L'istruttore si avvicina e mi rimprovera per l'ennesimo ritardo. È buffo il suo voler sembrare minaccioso battendo freneticamente un dito sul polso. Sorrido e alzo gli occhi al soffitto, arresa.
La lezione passa velocemente, troppo velocemente, e il pensiero di incontrare Michele torna prepotente nella mia mente.

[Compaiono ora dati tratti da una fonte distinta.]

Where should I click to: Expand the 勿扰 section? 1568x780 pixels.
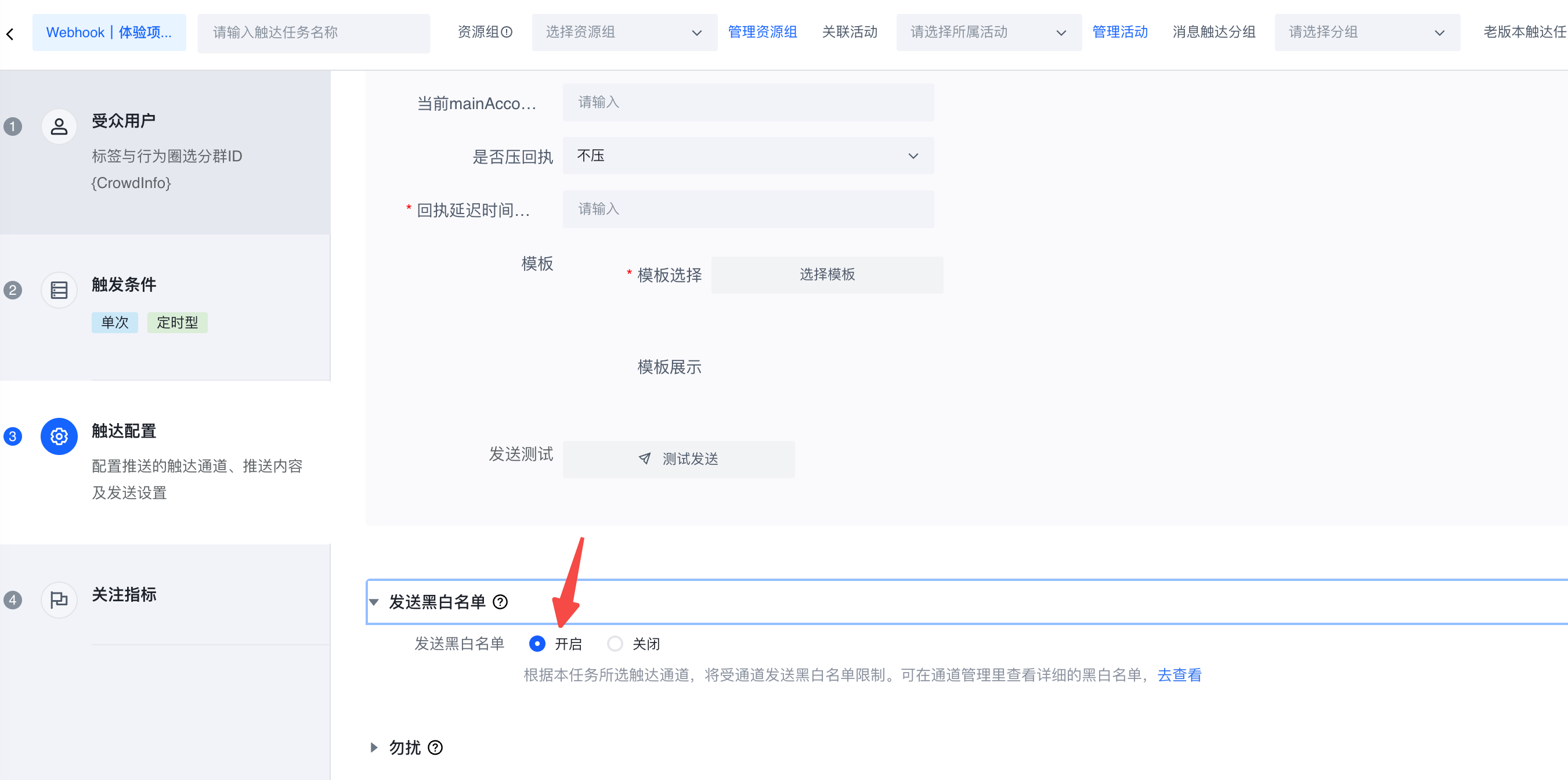tap(374, 747)
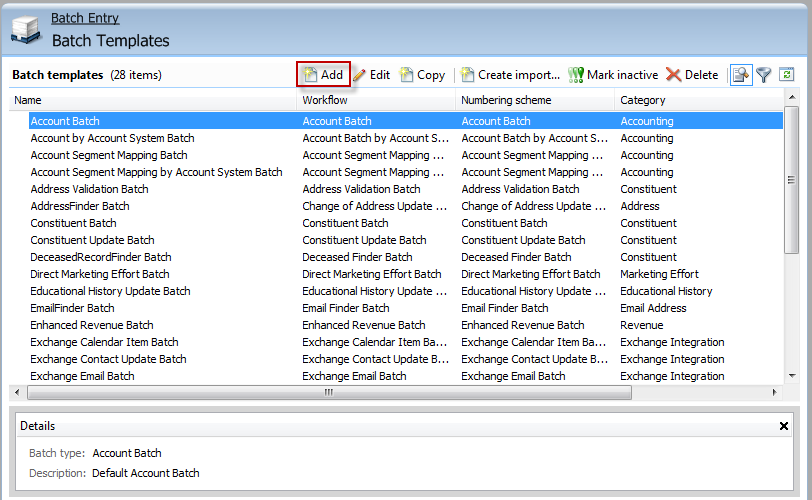Close the Details panel
The width and height of the screenshot is (812, 500).
coord(784,426)
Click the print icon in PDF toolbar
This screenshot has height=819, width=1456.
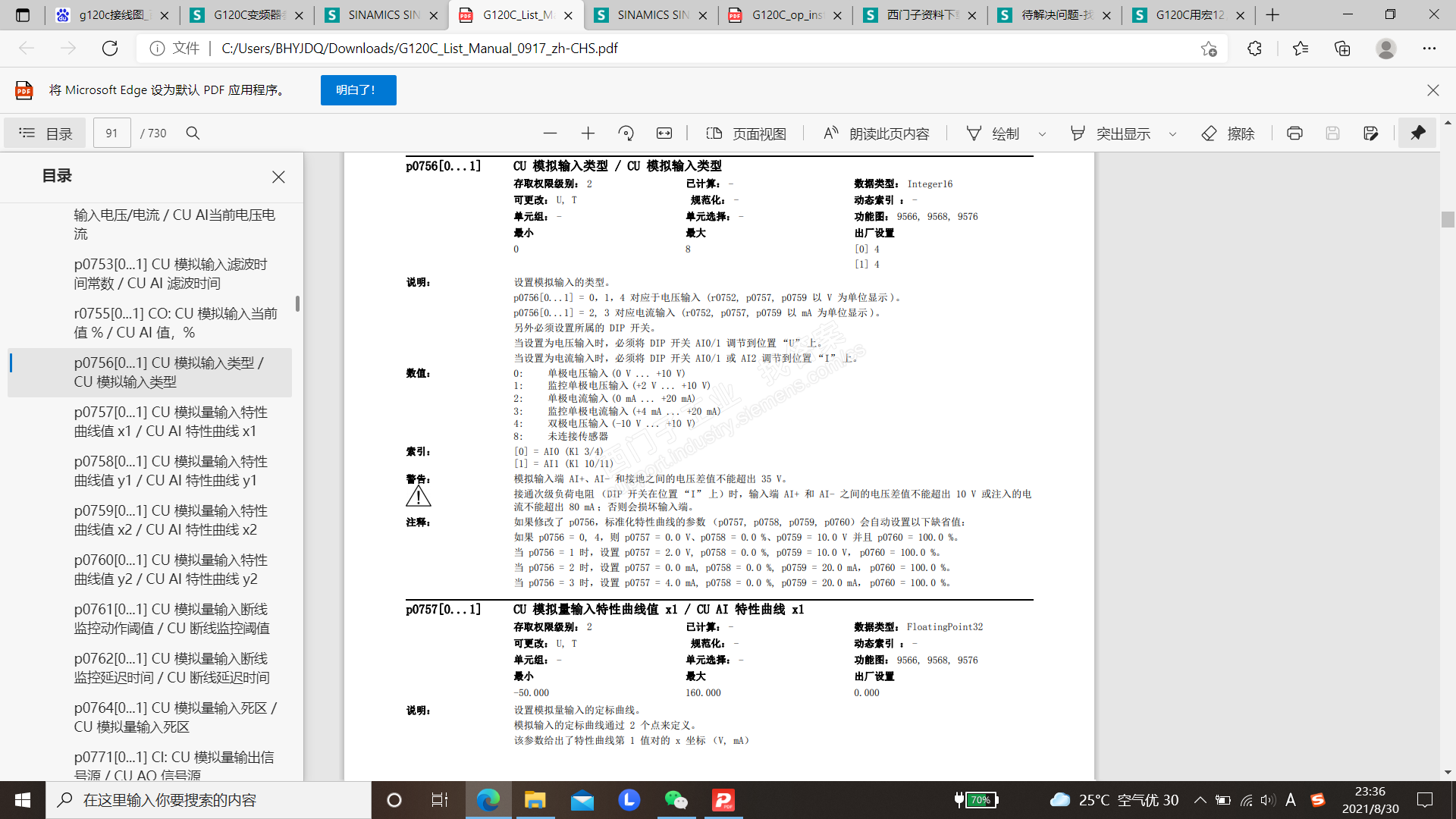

«Gaia, la prossima volta non ti farò entrare in acqua se arriverai ancora in ritardo» È Andrea, l'istruttore di acqua gym, e dal tono della sua voce capisco che ho sorpassato il limite, abusando della sua gentilezza e della sua pazienza.
«Hai ragione, perdonami. Vorrei tanto dare la colpa a Michele, che mi ha bloccata per scambiare due chiacchiere quando sono arrivata, ma sarebbe scorretto. Ero già in ritardo, come al mio solito!» Sorrido mentre canzono questa risposta e lui solleva gli angoli della bocca di rimando.
«Ultima chance, ma non una di più. Solo perché il tuo gran giorno si sta avvicinando. Non vorrei influire sull'ottimo lavoro che hai fatto su te stessa nei mesi passati.» Strizza l'occhio per sdrammatizzare il mio imbarazzo.
«Manca poco, vero?» Mi chiede mentre riposiziona le corse nella vasca.
«Sì, ormai sì. Sembra ieri quando ho iniziato a fare allenamento e i preparativi, e
ormai siamo agli sgoccioli.» Recupero il mio accappatoio appeso ai ganci e abbasso lo sguardo. Ci sono momenti in cui non vorrei parlare del mio matrimonio,
di quel che sarà e altro, e questo è proprio uno di questi.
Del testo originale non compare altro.